COMPITO ASSEGNATO A:
Elenca tutti i concetti « filosofici » che, secondo il testo, Paolo usò davanti agli uditori dell'Areopago.

ESTRATTO DEL TESTO:
------------------------------------------------------------------------

La storia della Chiesa

Indice

§ 15. Teologia ed eresia

I. Forze fondamentali della teologia

1. Quando Paolo dovette annunciare il lieto messaggio agli uomini filosoficamente colti dell'Areopago ( At 17 ), si richiamò a concetti ed espressioni familiari agli uditori; si servì cioè di concetti « filosofici » ( « Dio ignoto »; « cercare Dio »; « in lui viviamo, siamo, ci muoviamo » ) per annunciare il messaggio religioso della rivelazione.47

Il voler penetrare e fondare la rivelazione con i mezzi della ragione costituisce il problema della teologia scientifica in genere, il problema dell'ambiente culturale greco, il problema dei rapporti tra ragione e fede.

a) È il problema che sempre si pone quando la verità rivelata si accosta ad uomini spiritualmente autonomi.

La ragione abituata a determinate categorie cercherà, per intima necessità, di porre le nuove verità in rapporto col suo pensiero naturale e, in certo qual modo, di conciliarle; essa cercherà di « comprendere » la rivelazione in modo scientifico.

b) Ma appena si pone questo problema, sorge anche un pericolo: quello che si può chiamare il razionalismo nel senso più lato.

È facile cioè che nei tentativi di risolvere un dato problema s'insinui la segreta idea della possibilità di tradurre completamente le verità rivelate in termini concettuali.

Tutta la storia della teologia scientifica fino a san Tommaso d'Aquino ( e spesso anche dopo di lui; in ambito cattolico, spesso anche in contraddizione con posizioni teoretiche già conseguite ) è anche un documento di questo pericolo.

Solo l'Aquinate, il filosofo fra i teologi, per principio ha ricondotto chiaramente la ragione nei suoi confini ed ha assicurato al mistero rivelato il suo proprio e particolare carattere.

c) D'altra parte vi furono sempre dei teologi che avvertirono meno forte il bisogno di penetrare scientificamente la fede e nei quali invece particolarmente forte fu il senso della tradizione; in essi fu soprattutto viva la tendenza a conservare i dati della tradizione così come li avevano ricevuti.

Gli uomini di questa specie hanno avuto un compito importantissimo nella storia della Chiesa, come difensori del contenuto della rivelazione.

Così in modo particolare la Chiesa romana da Callisto in poi si è preoccupata assai più di affermare da una parte il monoteismo assoluto e dall'altra l'assoluta divinità e umanità di Gesù, che di trovare delle formule atte a chiarire entrambi gli elementi, conciliandoli ( cfr. § 26, § 27 ).

------------------------------------------------------------------------

Parte di un file di dati:
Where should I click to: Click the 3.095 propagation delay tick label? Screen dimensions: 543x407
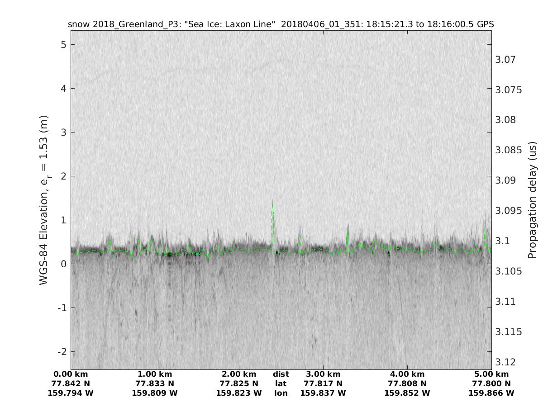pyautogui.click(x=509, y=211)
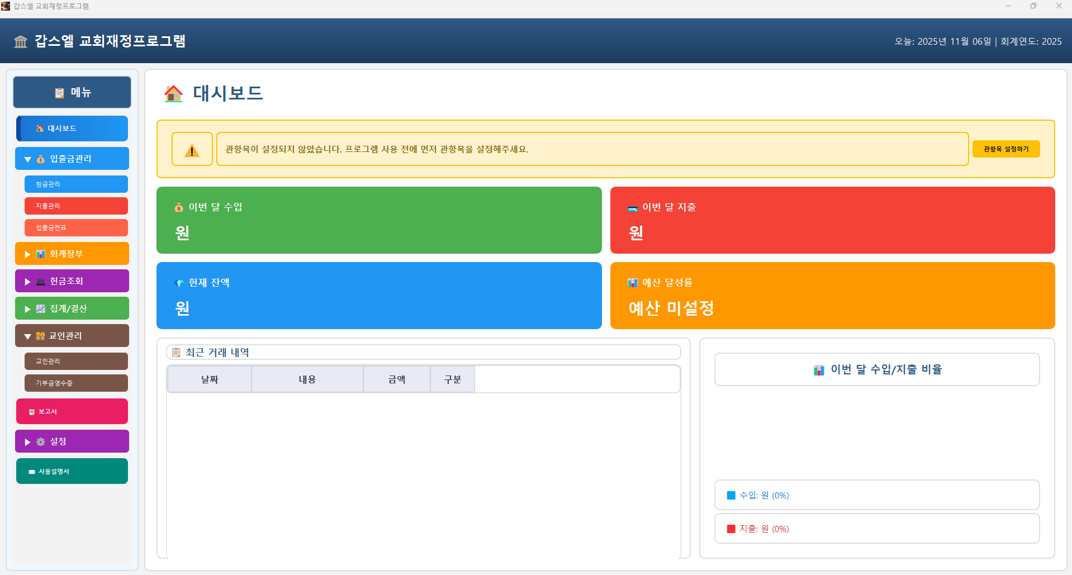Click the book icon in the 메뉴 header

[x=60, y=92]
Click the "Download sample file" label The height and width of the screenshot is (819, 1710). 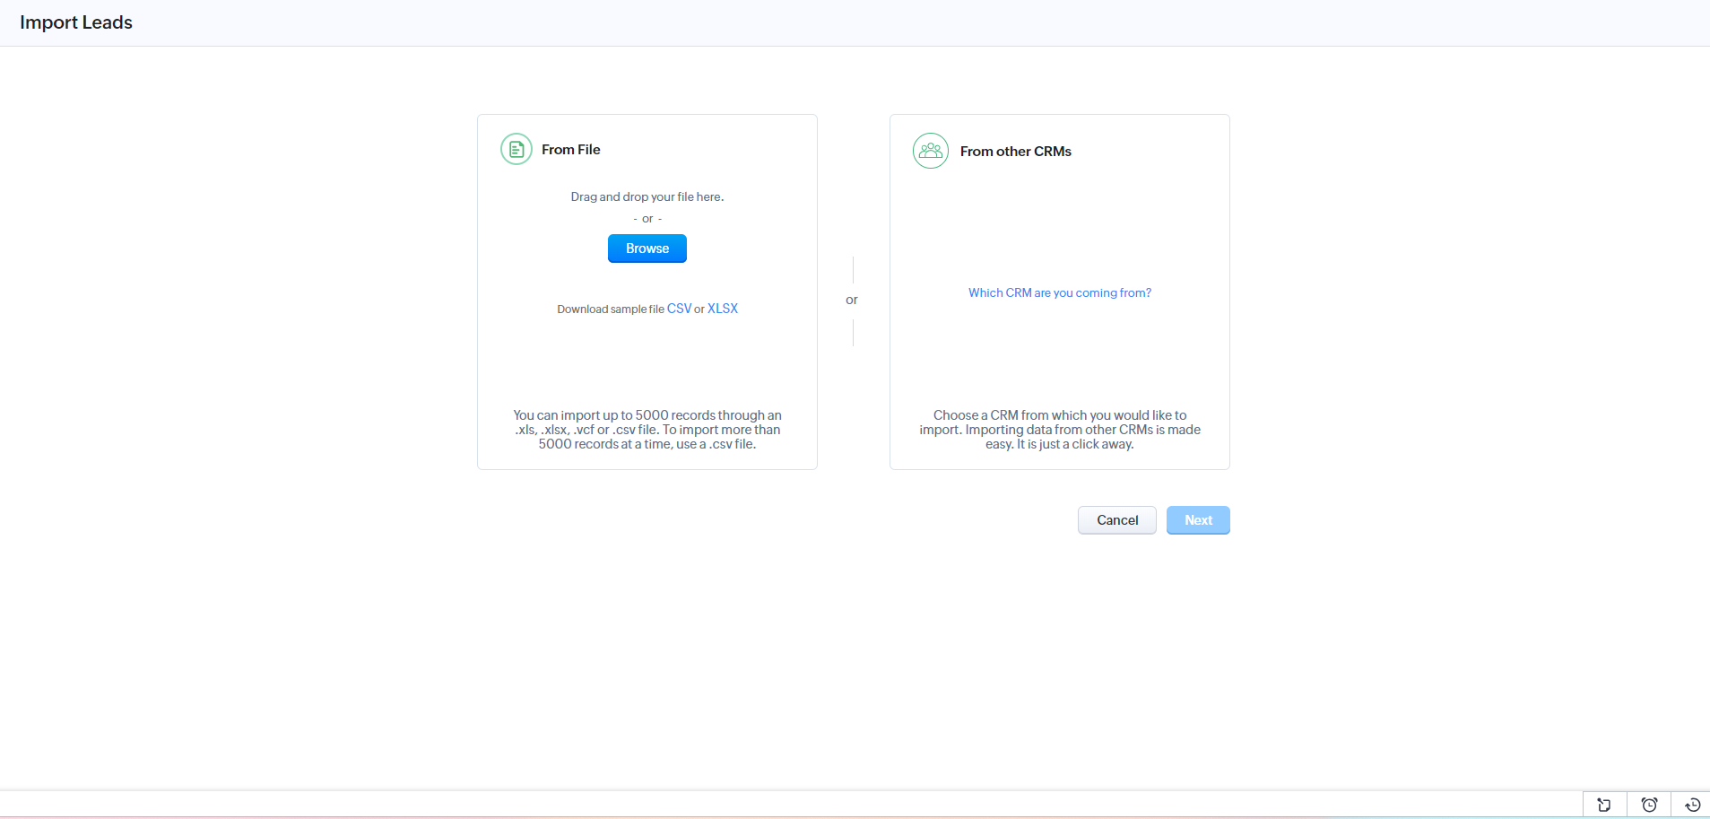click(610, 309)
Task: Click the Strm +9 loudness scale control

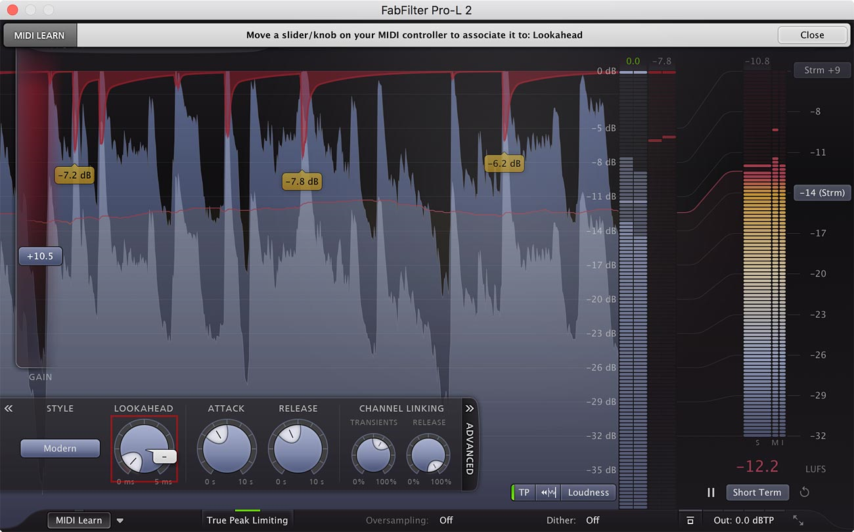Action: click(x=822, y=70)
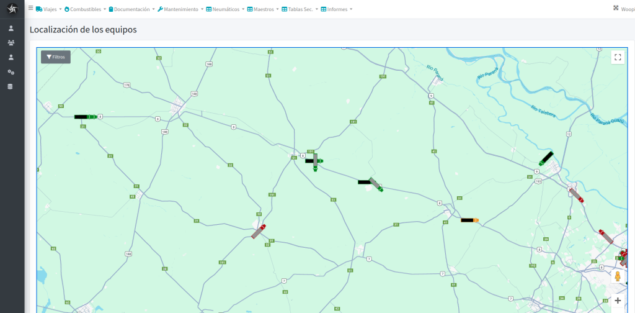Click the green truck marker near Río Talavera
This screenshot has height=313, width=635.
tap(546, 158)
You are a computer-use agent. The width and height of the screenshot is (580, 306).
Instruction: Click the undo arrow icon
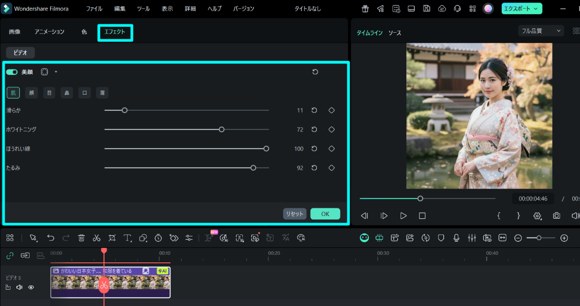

------------------------------------------------------------------------

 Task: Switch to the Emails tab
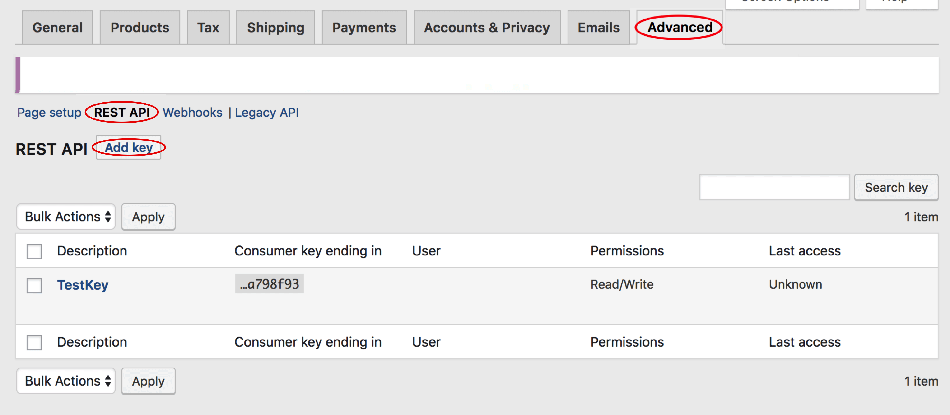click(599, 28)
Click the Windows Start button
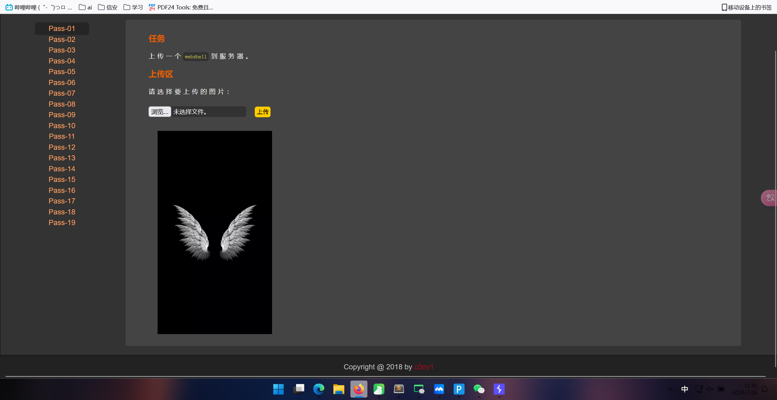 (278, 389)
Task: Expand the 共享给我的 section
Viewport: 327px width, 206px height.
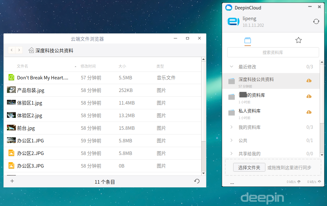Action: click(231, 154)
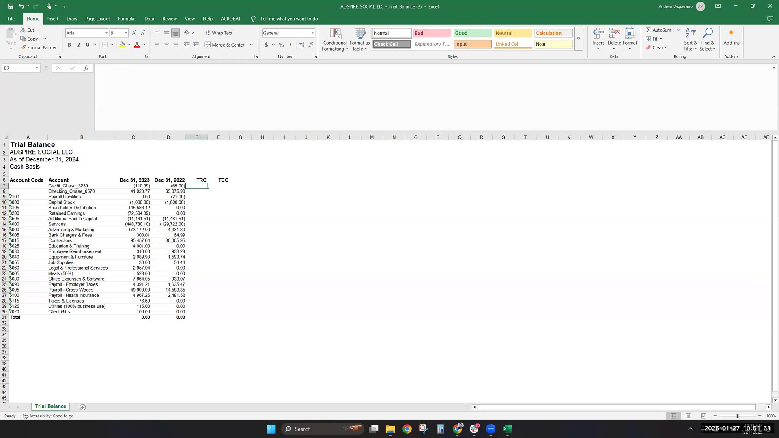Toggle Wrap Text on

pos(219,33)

------------------------------------------------------------------------

COMPITO ASSEGNATO B:
Trasforma in un elenco numerato le righe delle voci, tutto ciò che va dalla riga contenente "You are a computer-use" giù fino alla riga contenente "Instruction: Click the undo arrow icon", comprese entrambe, tralasciando le righe vuote.

RISPOSTA COMPLETA A:
- « Dio ignoto »
- « cercare Dio »
- « in lui viviamo, siamo, ci muoviamo »

RISPOSTA COMPLETA B:
1. You are a computer-use agent. The width and height of the screenshot is (580, 306).
2. Instruction: Click the undo arrow icon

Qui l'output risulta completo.